= Mona Kasra =

American media artist and scholar

Mona Kasra is a media artist, projection designer, and interdisciplinary scholar. She is associate professor of Digital Media Design at the University of Virginia.

== Personal life ==
An Iranian-American, Kasra was born and raised in Tehran.

She holds a PhD in Arts and Technology from the University of Texas at Dallas, as well as an MFA in Video/Digital art and a BA in Graphic Design.

== Awards ==
- 2024 Helen Hayes Award Nomination - Outstanding Media/Projections Design, Unseen (Mosaic Theater Company of DC)
- 2023 Helen Hayes Award Nomination - Outstanding Media/Projections Design, The Till Trilogy: Benevolence ( Mosaic Theater Company of DC)
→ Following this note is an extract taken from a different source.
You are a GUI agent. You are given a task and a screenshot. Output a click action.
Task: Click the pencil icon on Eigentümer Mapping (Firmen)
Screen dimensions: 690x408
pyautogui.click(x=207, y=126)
== Research and professional activities ==
Kasra's research involves exploring the confluence of media technologies, art, and culture; reflecting on the impact of emerging media on personal, political, and creative expression; and experimenting with affordances of such media for artistic practices of performance and installation.

Kasra's artwork has been exhibited in galleries and film festivals across the US and worldwide, and she has juried, curated, and programmed for many exhibitions, film festivals, and conferences. She regularly presents at national and international conferences and her publications can be found in several journals including New Media & Society, The Communication Review, and Media and Communication.
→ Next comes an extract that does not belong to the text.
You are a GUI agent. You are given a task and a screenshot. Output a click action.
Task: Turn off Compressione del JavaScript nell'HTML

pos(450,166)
Kasra served as Conference Chair for ACM SIGGRAPH in 2016, and Art Gallery Chair for ACM SIGGRAPH Conference in 2011. In 2019, she was elected to serve on the ACM SIGGRAPH Executive Committee as director at large. In 2023 and 2024 she served as the Chair of the ACM SIGGRAPH Executive Committee

== Collectives ==

=== The DWZ ===
Kasra is an active member of the DWZ (standing for Dead White Zombies), which is a Dallas-based artist collective of 43 artists that formed in 2011. Kasra took part in the projects Flesh World, (w)hole, T.N.B., and Karaoke Motel by creating video content.

=== Collage Ensemble ===
Kasra joined the Collage Ensemble in 2005, “a Los Angeles Arts Collective of inter-disciplinary artists collaborating on multi-media artwork related to urban life and inter-ethnic experiences.” Collage Ensemble Inc. lasted from 1984 to 2015.